On 2/12/2010, at 7:22 AM, James Churchman wrote:

> Interestingly list comprehensions offer custom guards, if that it of use to you.

And what a disaster THAT is.
Consider

	1> 1+a > 2.
	** exception error: bad argument in an arithmetic expression
	      in operator +/2
                 called as 1 + a

In a *guard*, this would be a silent failure.
As an expression (which it should never have been allowed to be),
exceptions are raised and propagated through > .

	2> [X || X <- lists:seq(1,100), X+a > 2].
	[]

Here the exception became a silent failure.  So the guard is a guard.


	3> math:cos(foo) > 1.
	** exception error: bad argument
	     in function math:cos/1
	        called as math:cos(foo)

	4> [X || X <- lists:seq(1,100), math:cos(foo) > X].
	** exception error: bad argument
	     in function math:cos/1
		called as math:cos(foo)

Here the exception did NOT become a silent failure!
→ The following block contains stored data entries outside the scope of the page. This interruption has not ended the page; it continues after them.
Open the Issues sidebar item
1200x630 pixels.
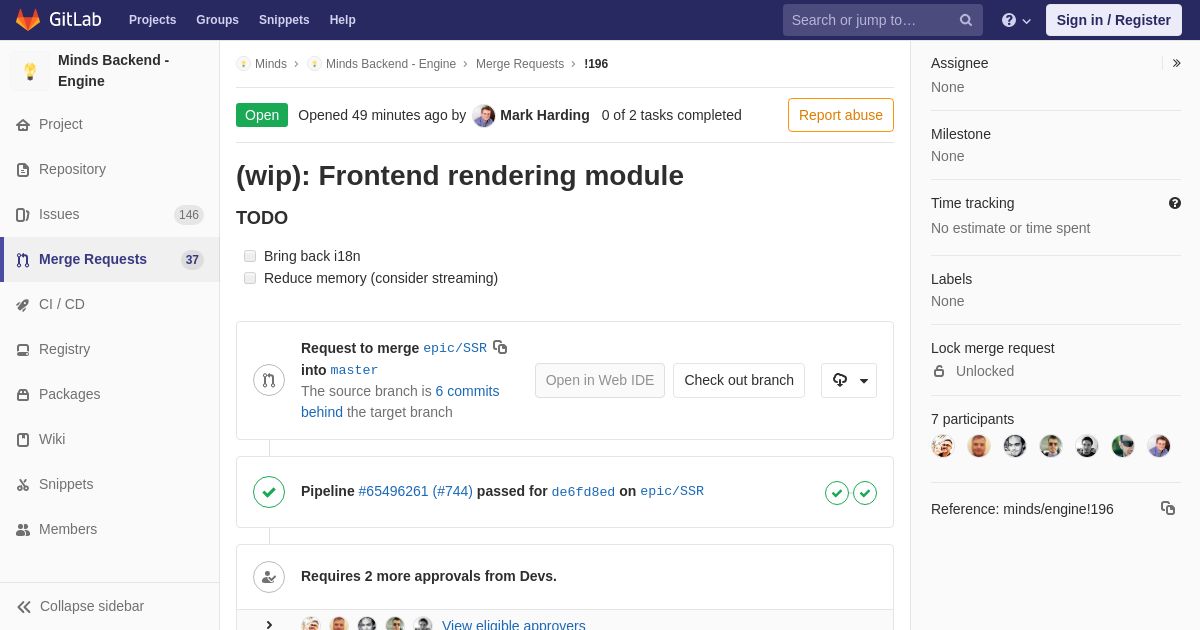tap(59, 214)
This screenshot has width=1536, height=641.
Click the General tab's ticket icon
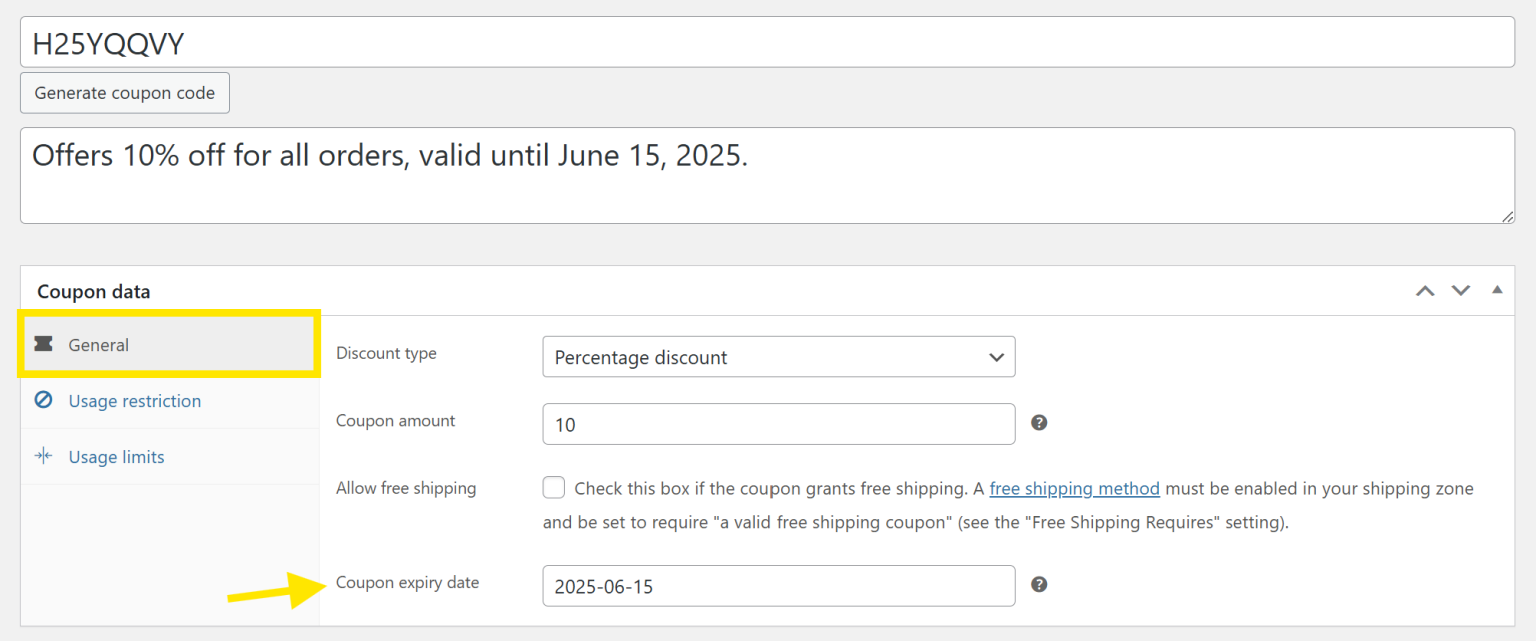tap(42, 343)
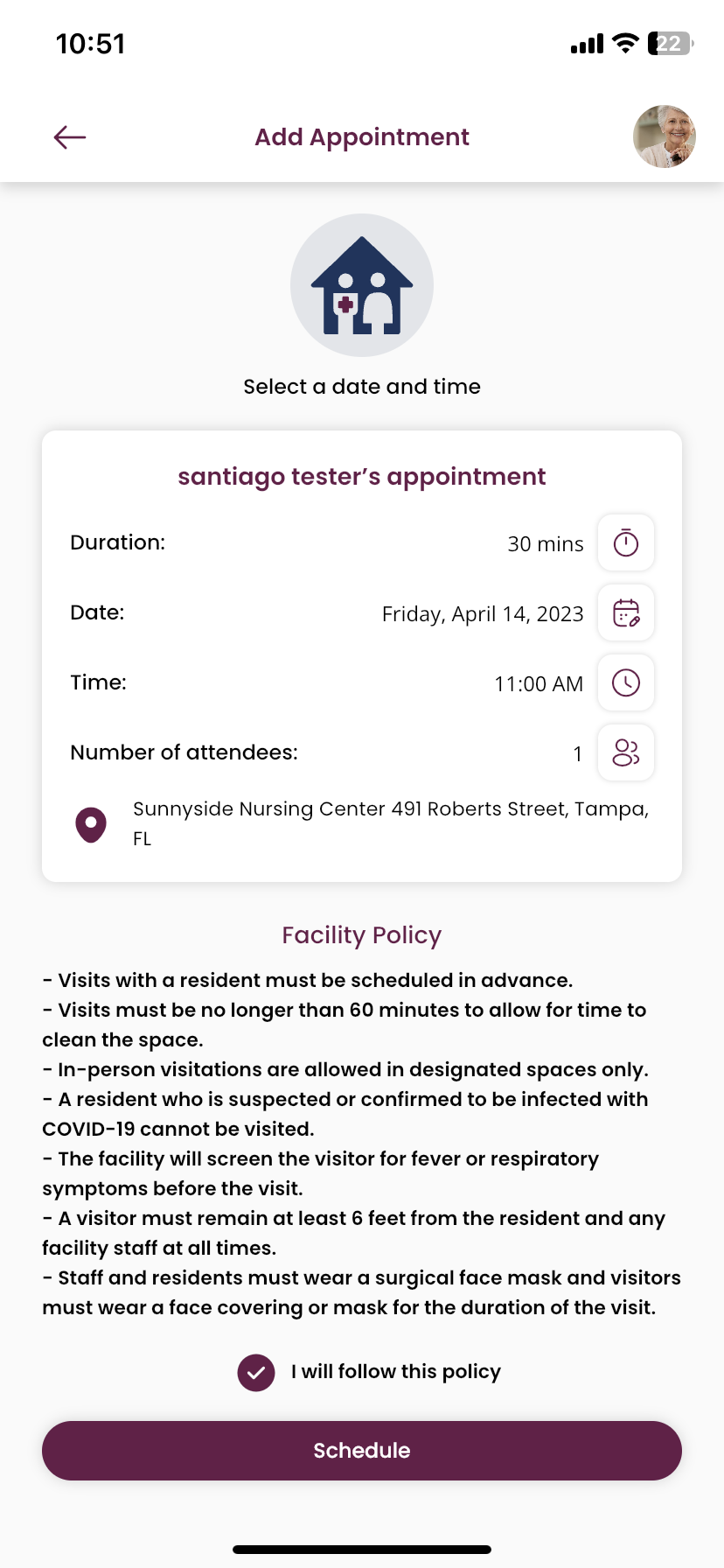
Task: Open the user profile avatar
Action: 665,136
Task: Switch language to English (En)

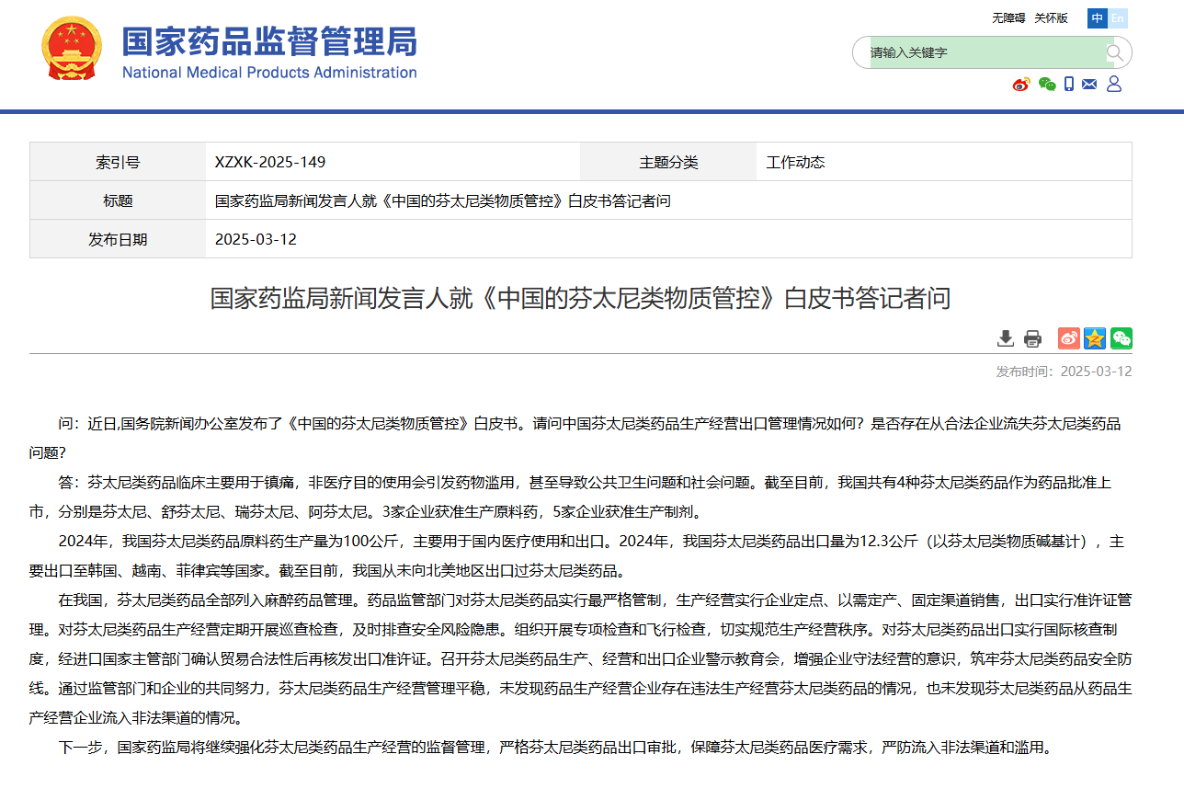Action: [x=1118, y=18]
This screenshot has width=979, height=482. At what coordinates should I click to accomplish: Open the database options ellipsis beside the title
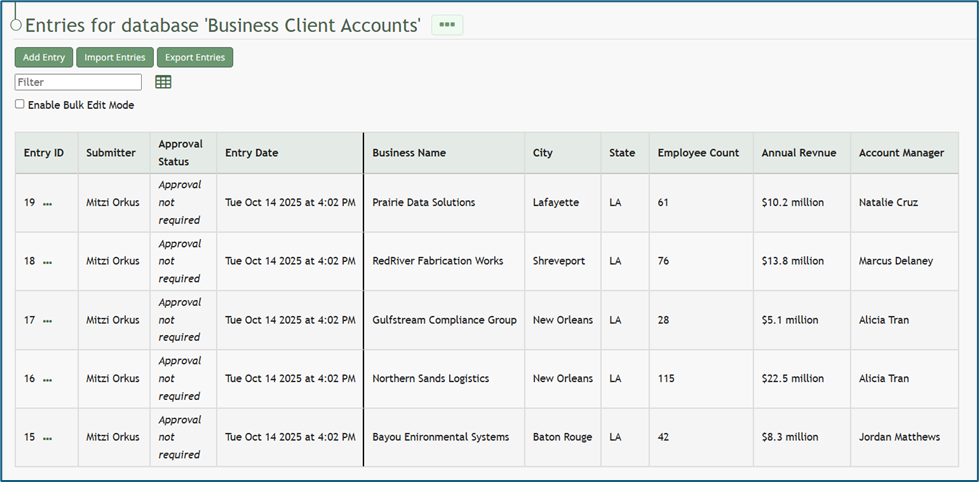(447, 25)
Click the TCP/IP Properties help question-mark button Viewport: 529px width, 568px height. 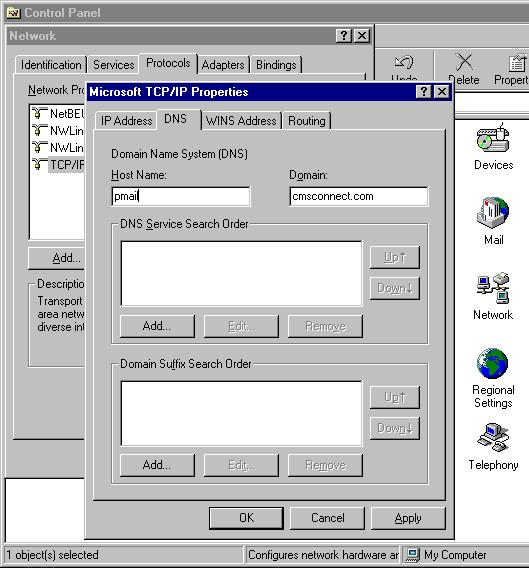(x=424, y=92)
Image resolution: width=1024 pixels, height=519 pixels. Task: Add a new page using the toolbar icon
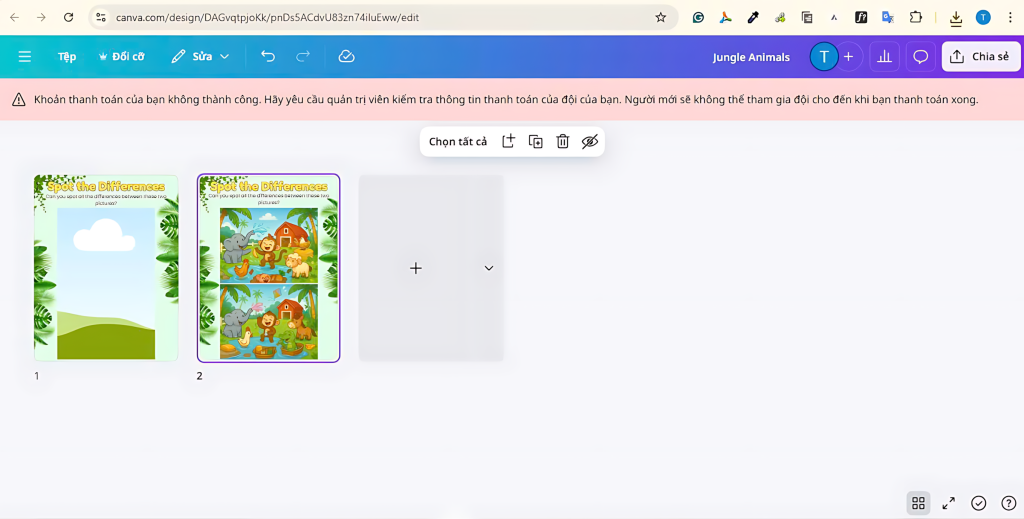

If the guards in list comprehensions are GUARDS, then *any*
exception inside one should turn into a silent failure, and
query 4 should have the answer [] with no carping.

If the guards in list comprehensions are EXPRESSIONS, then
every expression inside one should be propagated, and query
2 should have raised an exception.

It's even worse.  If guards in list comprehensions had been
guards, we'd have been able to use Pattern = Expression to
bind variables locally inside comprehensions, instead of
having to use the kluge Pattern <- [Expression].

Inconsistent treatment of tests in comprehensions like this
is a real menace.  I would value some kind of static check
that the guards in comprehensions are proper guards.